### Selected text

Scenario 1 for a non-SMPA pool.

Configuration:

  • Pool owners configured for Shared pool 1 are Server 1 and Server 2.
  • Pool owners configured for Shared pool 2 are Server 2 and Server 3.
  • Pool owners configured for Shared pool 3 are Server 3 and Server 4.
  • Pool owners configured for Shared pool 4 are Server 4 and Server 1.
  • Mirrored Virtual disk 1 has storage sources from Server 1 (Shared pool 1) and Server 3 (Shared pool 3).
  • Mirrored Virtual disk 2 has storage sources from Server 2 (Shared pool 2) and Server 4 (Shared pool 4).
  • Mirrored Virtual disk 3 has storage sources from Server 3 (Shared pool 3) and Server 1 (Shared pool 1).
  • Mirrored Virtual disk 4 has storage sources from Server 4 (Shared pool 4) and Server 2 (Shared pool 2).

### Exercise requirements
**A)** Edit the non-SMPA pool scenario from "Scenario 1 for" to "(Shared pool 2).", putting "Replicated" in place of "Mirrored".
**B)** Carry the non-SMPA pool scenario forward past its final line.

### Dataset section
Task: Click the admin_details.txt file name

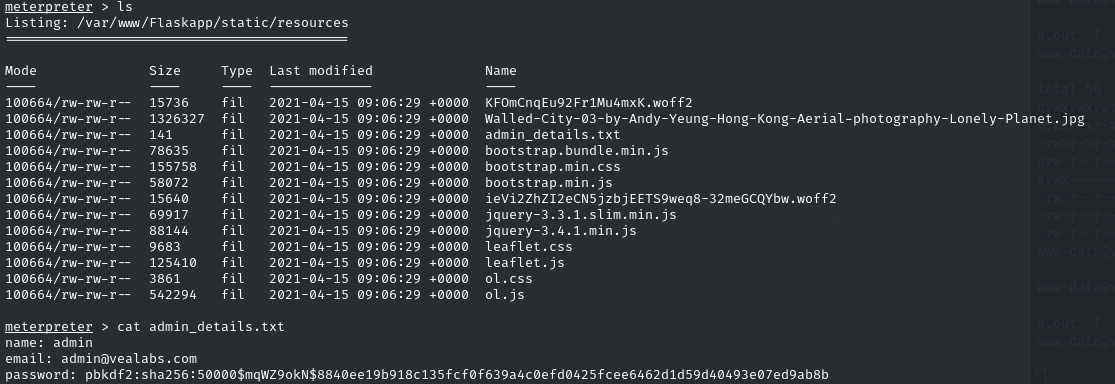Action: [553, 134]
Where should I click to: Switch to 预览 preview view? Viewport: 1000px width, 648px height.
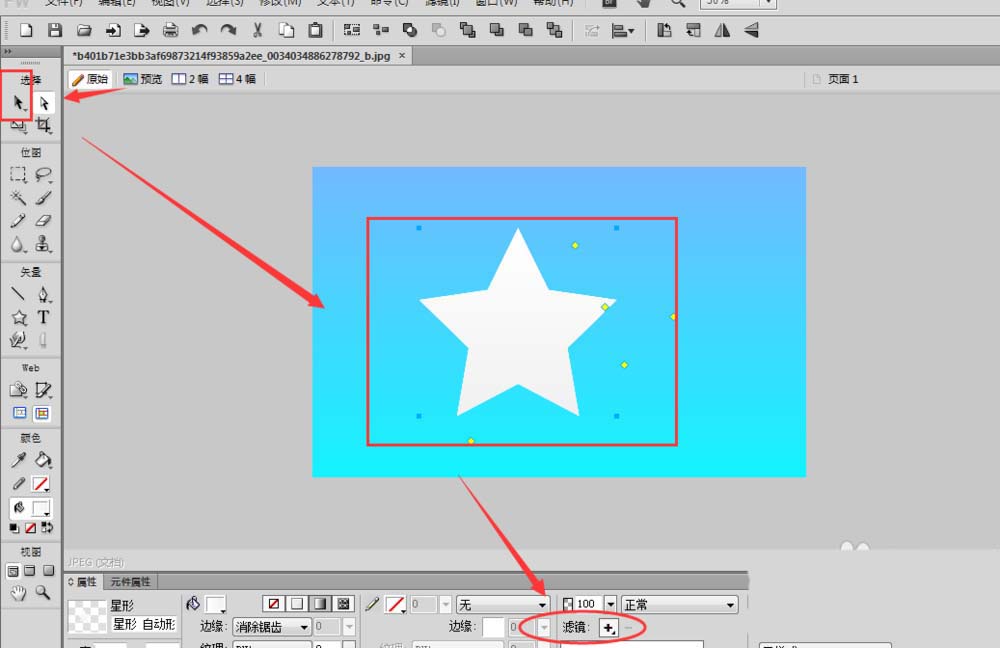coord(142,79)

### Solved tasks
**A)**
Scenario 1 for a non-SMPA pool.

Configuration:

  • Pool owners configured for Shared pool 1 are Server 1 and Server 2.
  • Pool owners configured for Shared pool 2 are Server 2 and Server 3.
  • Pool owners configured for Shared pool 3 are Server 3 and Server 4.
  • Pool owners configured for Shared pool 4 are Server 4 and Server 1.
  • Replicated Virtual disk 1 has storage sources from Server 1 (Shared pool 1) and Server 3 (Shared pool 3).
  • Replicated Virtual disk 2 has storage sources from Server 2 (Shared pool 2) and Server 4 (Shared pool 4).
  • Replicated Virtual disk 3 has storage sources from Server 3 (Shared pool 3) and Server 1 (Shared pool 1).
  • Replicated Virtual disk 4 has storage sources from Server 4 (Shared pool 4) and Server 2 (Shared pool 2).

**B)**
  • Single Virtual disk 5 has a storage source from Server 1 (Shared pool 1).

Task trigger:

Server 1 goes offline.

Task actions:

  • Virtual disk storage sources from shared pools on Server 1 are evacuated to Server 2.
  • The storage sources in Virtual disk 1, Virtual disk 3, and Virtual disk 5 are evacuated from Server 1 to Server 2.
  • Virtual disk 2 and Virtual disk 4 are unaffected because there is no storage source from Server 1 in either virtual disk.

Scenario 2 for an SMPA pool.

Configuration:

  • Pool owners configured for Shared pool 1 are Server 1 and Server 2.
  • Pool owners configured for Shared pool 2 are Server 3 and Server 4.
  • Mirrored Virtual disk 1 has storage sources from Server 1 (Shared pool 1) and Server 3 (Shared pool 2).
  • Mirrored Virtual disk 2 has storage sources from Server 2 (Shared pool 1) and Server 4 (Shared pool 2).
  • Mirrored Virtual disk 3 has storage sources from Server 3 (Shared pool 2) and Server 1 (Shared pool 1).
  • Mirrored Virtual disk 4 has storage sources from Server 4 (Shared pool 2) and Server 2 (Shared pool 1).
  • Single Virtual disk 5 has a storage source from Server 1 (Shared pool 1).

Task trigger:

Server 1 goes offline.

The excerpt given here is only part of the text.